Dawla hiya li sbabna, we sbab 3dabna» (Qui est à l'origine de notre malheur ? C'est l'Etat qui est la source de notre souffrance). Après une absence remarquée durant le Ramadan, les supporters des clubs de football, ceux de l'USMA et du MCA en particulier, ont repris les marches du vendredi, apportant leur indéniable animation à ce mouvement. Le Hirak ne faibli pas. Les marcheurs étaient au rendez-vous hier pour le 16e vendredi consécutif depuis celui du 22 février 2019.

A 12h30 seules quelques dizaines de personnes, portant drapeaux, parfois chantant des slogans, étaient présents à la place 1er Mai, à Alger. Une heure et demie plus tard, c'est une marée humaine qui y déferle en provenance de Belouizdad, des Ateliers (Hassiba Ben Bouali) et de l'avenue Ali Mellah, ainsi que des hauteurs de la Cité Mahieddine et El Madania. A 14h30, ils sont déjà plusieurs milliers à place 1er Mai et dans les ruelles et rues voisines. En attendant l'arrivée des marcheurs en provenance de Ruisseau, Hussein Dey, Mohammedia (ex-Cinq Maisons) et El Harrach.

La marche démarre, direction Boulevard Amirouche, sur « Makache intikhabat m3a el 3issabat » (Pas d'élections en présence des gangs). Une réponse claire au discours de Abdelkader Bensalah, chef de l'Etat, prononcé la veille à 20h, dont le départ (Yetnahaw ga3) est aussi réclamé, tout autant que celui du chef du gouvernement, Noureddine Bedoui. Comme les précédents vendredis, Gaïd Salah, le chef d'état-major, n'a pas été épargné par les slogans. Il est accusé de « protéger la 3issaba ».

La composante humaine des marcheurs n'a pas changé. Femmes, enfants, jeunes et des personnes âgées aux pas hésitants mais à l'intacte volonté de ne pas rater ces moments historiques pour revendiquer la souveraineté du peuple.

C'est à la place du Pérou que l'on croise les marcheurs venus d'El Harrach, via Tafourah. À la Grande Poste et ses environs, ils sont également plusieurs milliers à manifester, en attendant les marcheurs en provenance de Bab El Oued et de la Casbah.

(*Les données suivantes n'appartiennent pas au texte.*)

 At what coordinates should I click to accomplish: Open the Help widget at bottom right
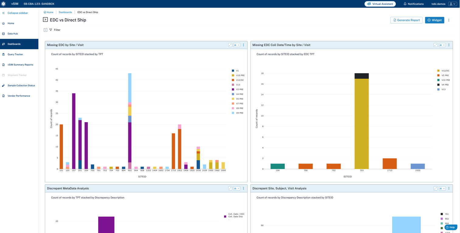click(450, 227)
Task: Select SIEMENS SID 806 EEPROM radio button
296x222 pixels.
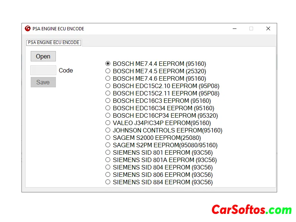Action: 108,175
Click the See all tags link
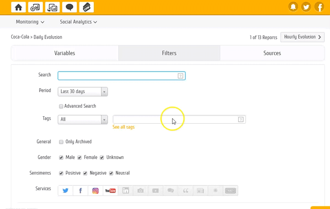The image size is (330, 209). click(124, 127)
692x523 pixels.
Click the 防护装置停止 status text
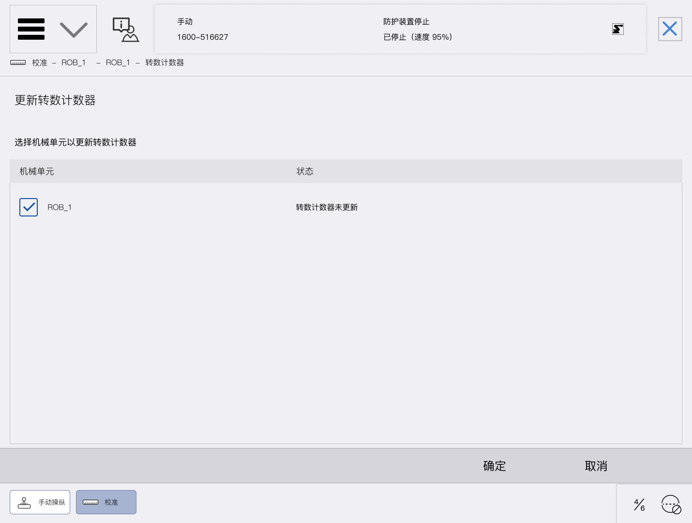coord(406,22)
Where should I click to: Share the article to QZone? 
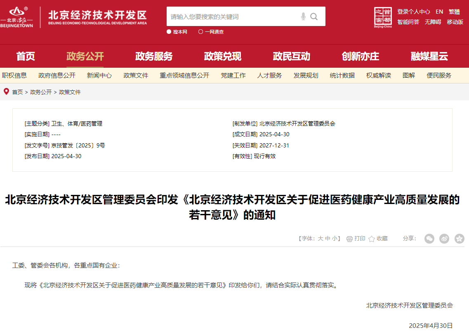(x=458, y=239)
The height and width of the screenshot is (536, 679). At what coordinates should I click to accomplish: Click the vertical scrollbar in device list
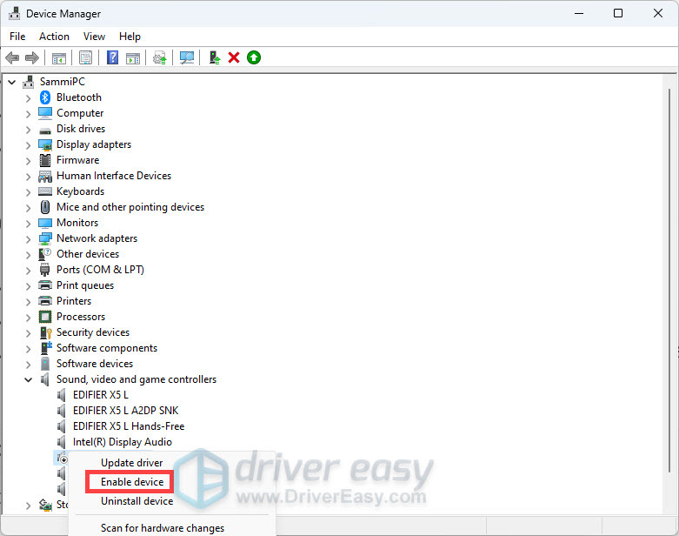669,261
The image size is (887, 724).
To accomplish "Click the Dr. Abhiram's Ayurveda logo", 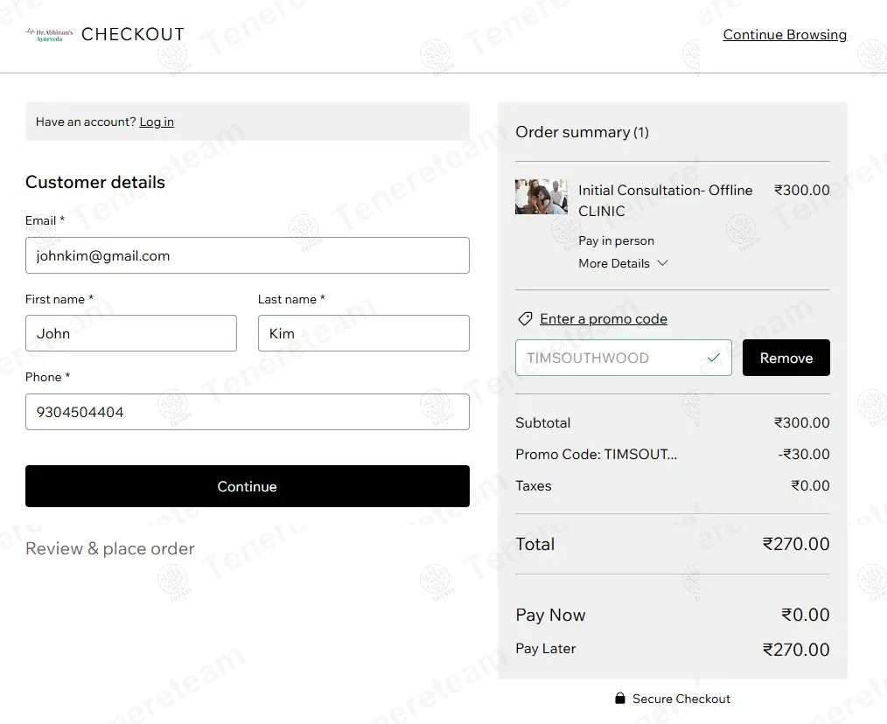I will (x=49, y=35).

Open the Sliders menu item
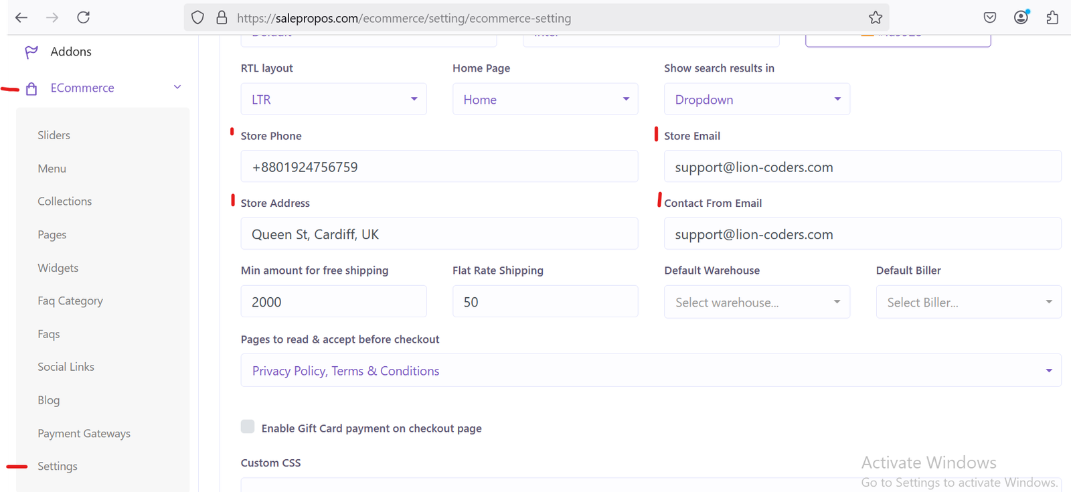54,135
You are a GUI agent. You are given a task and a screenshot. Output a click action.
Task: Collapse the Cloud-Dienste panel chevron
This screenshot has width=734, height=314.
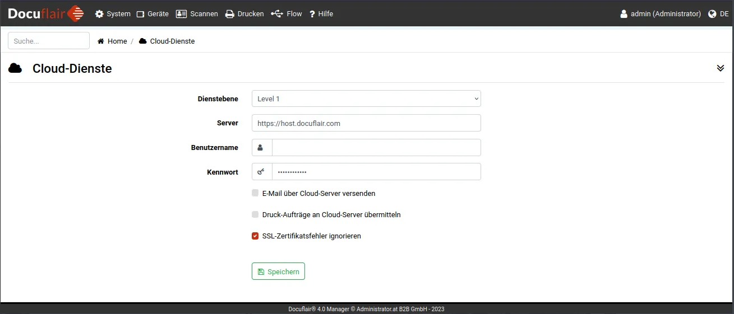point(721,68)
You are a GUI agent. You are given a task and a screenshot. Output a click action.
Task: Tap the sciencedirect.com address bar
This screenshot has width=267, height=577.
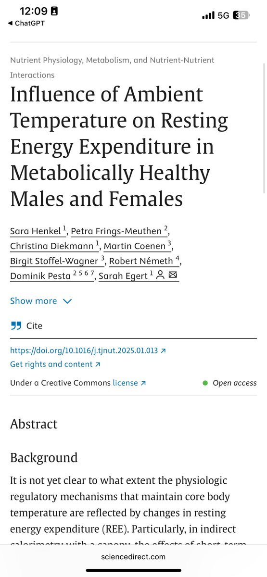click(133, 557)
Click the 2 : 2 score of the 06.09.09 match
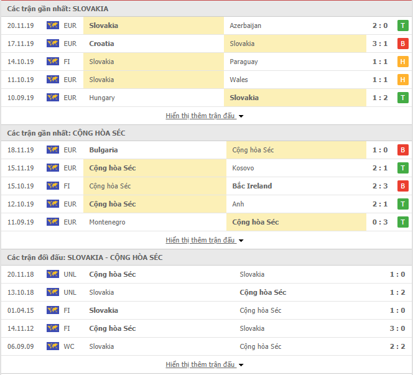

En ce 16e vendredi, c'est aussi le retour de l'attraction N°1. Tristement vides pendant le Ramadan, les escaliers menant vers le lycée Pasteur étaient réoccupés par les supporters des clubs algérois. Hier, les chants indiquaient que les supporters du MCA étaient en force dans cet espace devenu un passage obligé pour des centaines de manifestants qui viennent immortaliser des récitals de chants des stades.

Résumé du 16e vendredi : la mobilisation ne faiblit pas. Les Algériens revendiquent de reprendre en main leur destinée. Ils n'entendent pas abandonner ce qui a été entamé le 22 février dernier et qu'il leur sert comme bouffée d'oxygène, après plus de 25 ans d'étouffement, avant d'arriver à leur objectif.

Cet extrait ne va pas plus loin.